■ WRITTEN TASK 1 ■
Rewrite the film review starting with "Jordan Hoffman" and going on through "war for the rights.)", changing "screening room" to "viewing room".

■ EXTRACT ■
Antoine Fuqua’s survival movie takes some unexpected turns

Jordan Hoffman 

Nov. 30, 2022

Will Smith and Ben Foster, Emancipation
Will Smith and Ben Foster, Emancipation Apple TV+

As the lights dimmed in the extremely small screening room on the 28th floor of a building in midtown Manhattan, my mind was racing. Apple Original Films was holding a string of close-to-the-last-minute midday showings of Emancipation, a movie that, when it was first announced, seemed like something that would warrant a huge release and much fanfare. (There was, indeed, a bidding war for the rights.)

But there’s been a cautious rollout of this film, with only a handful of highly curated “tastemaker” events before any critics or journalists could take a look. It’s understandable, as this movie comes with industry baggage, being the first title out since its producer and star, Will Smith, breached decorum at the Academy Awards and smacked Chris Rock across the face.

Why am I bringing this up? Because it took about a minute and a half until all that marketing distraction vaporized. I was immediately drawn into Antoine Fuqua‘s survival-horror picture, based somewhat loosely on the escape from slavery of a real man known as “Whipped Peter.”

We open with black and white digital images of the Louisiana swamp, then an intimate scene between Smith’s Peter (speaking with a Haitian accent) and his wife (Charmaine Bingwa) and children. Something bad is about to go down, but we don’t know what. White men burst into their shack, and we see we’re on a plantation, and Peter has just been acquired by the Confederate Army as taxation. Peter promises his weeping family he will one day return, but the cart carrying him and other enslaved people soon enters a hell on earth. 

Heads on spikes greet them in the steamy swamp; there are shrieks of agony and the sound of whipped men. This is the cruelest, most nightmarish last stop before death. Workers are expected to help build a railroad until their bodies give out under them and they are replaced by new terrified souls. Fuqua shoots this sequence with a gripping sense of dread, similar to the entry to Bexhill in Alfonso Cuarón’s Children of Men. The difference, of course, is that Cuarón’s movie was science fiction, while the horrors of slavery are part of American history.

The chief enforcer of the camp is Jim Fassel, played with an eerie cruelty by Ben Foster. It sounds weird to say this, but he’s terrific as the sadistic, hateful tracker of runaway slaves. Fassel and Peter soon clock one another; they know something will happen that will set them on a path.

■ WRITTEN TASK 2 ■
Put the records into a Markdown table with columns Row and Line, starting with the line with "will (347, 49)." and going on through the line with "should pyautogui.click(x=1109, y=734).". Number each row and leave out blank lines.

■ INPUT DATA ■
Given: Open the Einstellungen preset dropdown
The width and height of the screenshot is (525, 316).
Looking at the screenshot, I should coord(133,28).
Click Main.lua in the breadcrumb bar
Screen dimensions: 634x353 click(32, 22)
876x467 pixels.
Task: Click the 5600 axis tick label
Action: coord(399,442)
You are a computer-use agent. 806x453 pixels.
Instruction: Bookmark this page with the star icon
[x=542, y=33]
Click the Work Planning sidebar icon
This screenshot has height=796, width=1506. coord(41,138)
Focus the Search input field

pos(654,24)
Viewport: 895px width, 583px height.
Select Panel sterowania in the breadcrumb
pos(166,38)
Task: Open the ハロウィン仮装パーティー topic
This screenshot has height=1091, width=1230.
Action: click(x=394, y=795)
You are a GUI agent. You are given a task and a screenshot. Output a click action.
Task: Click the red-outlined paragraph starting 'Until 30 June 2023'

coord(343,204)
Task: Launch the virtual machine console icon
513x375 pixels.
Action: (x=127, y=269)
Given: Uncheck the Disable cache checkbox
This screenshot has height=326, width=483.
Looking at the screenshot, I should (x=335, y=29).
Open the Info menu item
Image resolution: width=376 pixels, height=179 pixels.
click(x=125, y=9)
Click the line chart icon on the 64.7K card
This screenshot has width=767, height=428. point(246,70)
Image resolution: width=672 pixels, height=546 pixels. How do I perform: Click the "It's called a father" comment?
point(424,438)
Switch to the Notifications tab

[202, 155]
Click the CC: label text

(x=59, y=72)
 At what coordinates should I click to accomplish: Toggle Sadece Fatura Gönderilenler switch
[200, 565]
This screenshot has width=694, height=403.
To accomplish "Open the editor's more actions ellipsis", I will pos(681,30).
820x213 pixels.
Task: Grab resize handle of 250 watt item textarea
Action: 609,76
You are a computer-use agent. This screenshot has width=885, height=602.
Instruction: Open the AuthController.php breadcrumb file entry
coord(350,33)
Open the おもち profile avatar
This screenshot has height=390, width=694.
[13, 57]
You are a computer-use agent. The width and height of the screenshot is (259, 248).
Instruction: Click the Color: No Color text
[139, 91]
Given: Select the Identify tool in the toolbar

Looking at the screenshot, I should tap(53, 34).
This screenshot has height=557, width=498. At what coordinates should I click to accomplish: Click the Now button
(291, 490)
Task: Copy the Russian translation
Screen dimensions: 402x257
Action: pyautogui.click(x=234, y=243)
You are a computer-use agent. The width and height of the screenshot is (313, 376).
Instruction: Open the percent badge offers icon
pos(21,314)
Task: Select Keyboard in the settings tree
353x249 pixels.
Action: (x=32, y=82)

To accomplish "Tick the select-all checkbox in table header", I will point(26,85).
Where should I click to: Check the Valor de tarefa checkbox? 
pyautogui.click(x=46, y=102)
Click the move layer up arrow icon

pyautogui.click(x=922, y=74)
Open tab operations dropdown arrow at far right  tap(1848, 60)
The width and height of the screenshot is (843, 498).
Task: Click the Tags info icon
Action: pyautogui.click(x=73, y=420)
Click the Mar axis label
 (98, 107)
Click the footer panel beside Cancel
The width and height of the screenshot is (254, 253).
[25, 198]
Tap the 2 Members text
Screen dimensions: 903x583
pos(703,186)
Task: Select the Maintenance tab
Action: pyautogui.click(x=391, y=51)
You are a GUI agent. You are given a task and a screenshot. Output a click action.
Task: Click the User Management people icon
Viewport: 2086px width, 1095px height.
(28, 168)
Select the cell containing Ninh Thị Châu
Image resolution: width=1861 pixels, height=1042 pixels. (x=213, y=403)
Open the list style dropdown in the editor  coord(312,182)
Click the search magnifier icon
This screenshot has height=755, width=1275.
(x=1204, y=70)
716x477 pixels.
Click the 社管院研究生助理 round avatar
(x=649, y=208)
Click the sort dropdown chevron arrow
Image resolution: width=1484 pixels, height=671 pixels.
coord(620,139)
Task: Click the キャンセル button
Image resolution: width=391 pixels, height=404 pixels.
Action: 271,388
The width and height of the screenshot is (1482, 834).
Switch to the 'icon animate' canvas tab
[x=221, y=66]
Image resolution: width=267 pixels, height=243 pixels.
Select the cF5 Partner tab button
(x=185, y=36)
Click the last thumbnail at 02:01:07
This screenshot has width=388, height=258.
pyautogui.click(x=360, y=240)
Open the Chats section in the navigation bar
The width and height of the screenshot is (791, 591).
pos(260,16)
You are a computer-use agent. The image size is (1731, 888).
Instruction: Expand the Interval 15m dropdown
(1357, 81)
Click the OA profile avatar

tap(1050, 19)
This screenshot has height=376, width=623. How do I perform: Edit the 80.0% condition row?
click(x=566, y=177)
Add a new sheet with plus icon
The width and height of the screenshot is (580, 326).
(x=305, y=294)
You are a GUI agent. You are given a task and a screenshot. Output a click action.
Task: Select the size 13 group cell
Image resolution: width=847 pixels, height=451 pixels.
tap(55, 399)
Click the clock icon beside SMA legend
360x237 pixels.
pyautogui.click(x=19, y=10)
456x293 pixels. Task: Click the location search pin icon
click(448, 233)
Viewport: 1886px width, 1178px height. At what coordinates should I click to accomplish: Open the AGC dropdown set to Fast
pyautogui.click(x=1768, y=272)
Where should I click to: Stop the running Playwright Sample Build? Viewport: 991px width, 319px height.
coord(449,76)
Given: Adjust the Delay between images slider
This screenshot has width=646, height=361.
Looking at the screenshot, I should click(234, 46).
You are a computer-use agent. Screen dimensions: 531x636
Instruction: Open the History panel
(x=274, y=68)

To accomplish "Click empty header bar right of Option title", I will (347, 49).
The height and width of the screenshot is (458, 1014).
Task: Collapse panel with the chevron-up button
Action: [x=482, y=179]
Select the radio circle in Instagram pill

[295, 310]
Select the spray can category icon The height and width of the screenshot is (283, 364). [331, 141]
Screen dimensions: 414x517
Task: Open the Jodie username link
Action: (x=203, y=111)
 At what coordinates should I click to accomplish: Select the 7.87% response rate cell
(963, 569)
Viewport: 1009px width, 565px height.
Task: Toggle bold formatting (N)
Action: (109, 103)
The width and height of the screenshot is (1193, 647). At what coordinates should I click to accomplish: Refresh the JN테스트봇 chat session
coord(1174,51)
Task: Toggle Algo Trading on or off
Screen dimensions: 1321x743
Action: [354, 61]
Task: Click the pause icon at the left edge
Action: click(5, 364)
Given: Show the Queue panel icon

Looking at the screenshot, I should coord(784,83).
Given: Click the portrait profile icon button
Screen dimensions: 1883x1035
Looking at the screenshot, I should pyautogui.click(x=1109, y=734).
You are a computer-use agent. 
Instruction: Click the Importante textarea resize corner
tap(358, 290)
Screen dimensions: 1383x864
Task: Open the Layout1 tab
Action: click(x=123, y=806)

■ COMPLETE ANSWER 1 ■
Jordan Hoffman 

Nov. 30, 2022

Will Smith and Ben Foster, Emancipation
Will Smith and Ben Foster, Emancipation Apple TV+

As the lights dimmed in the extremely small viewing room on the 28th floor of a building in midtown Manhattan, my mind was racing. Apple Original Films was holding a string of close-to-the-last-minute midday showings of Emancipation, a movie that, when it was first announced, seemed like something that would warrant a huge release and much fanfare. (There was, indeed, a bidding war for the rights.)

■ COMPLETE ANSWER 2 ■
| Row | Line |
|---|---|
| 1 | To accomplish "Click empty header bar right of Option title", I will (347, 49). |
| 2 | The height and width of the screenshot is (458, 1014). |
| 3 | Task: Collapse panel with the chevron-up button |
| 4 | Action: [x=482, y=179] |
| 5 | Select the radio circle in Instagram pill |
| 6 | [295, 310] |
| 7 | Select the spray can category icon The height and width of the screenshot is (283, 364). [331, 141] |
| 8 | Screen dimensions: 414x517 |
| 9 | Task: Open the Jodie username link |
| 10 | Action: (x=203, y=111) |
| 11 |  At what coordinates should I click to accomplish: Select the 7.87% response rate cell |
| 12 | (963, 569) |
| 13 | Viewport: 1009px width, 565px height. |
| 14 | Task: Toggle bold formatting (N) |
| 15 | Action: (109, 103) |
| 16 | The width and height of the screenshot is (1193, 647). At what coordinates should I click to accomplish: Refresh the JN테스트봇 chat session |
| 17 | coord(1174,51) |
| 18 | Task: Toggle Algo Trading on or off |
| 19 | Screen dimensions: 1321x743 |
| 20 | Action: [354, 61] |
| 21 | Task: Click the pause icon at the left edge |
| 22 | Action: click(5, 364) |
| 23 | Given: Show the Queue panel icon |
| 24 | Looking at the screenshot, I should coord(784,83). |
| 25 | Given: Click the portrait profile icon button |
| 26 | Screen dimensions: 1883x1035 |
| 27 | Looking at the screenshot, I should pyautogui.click(x=1109, y=734). |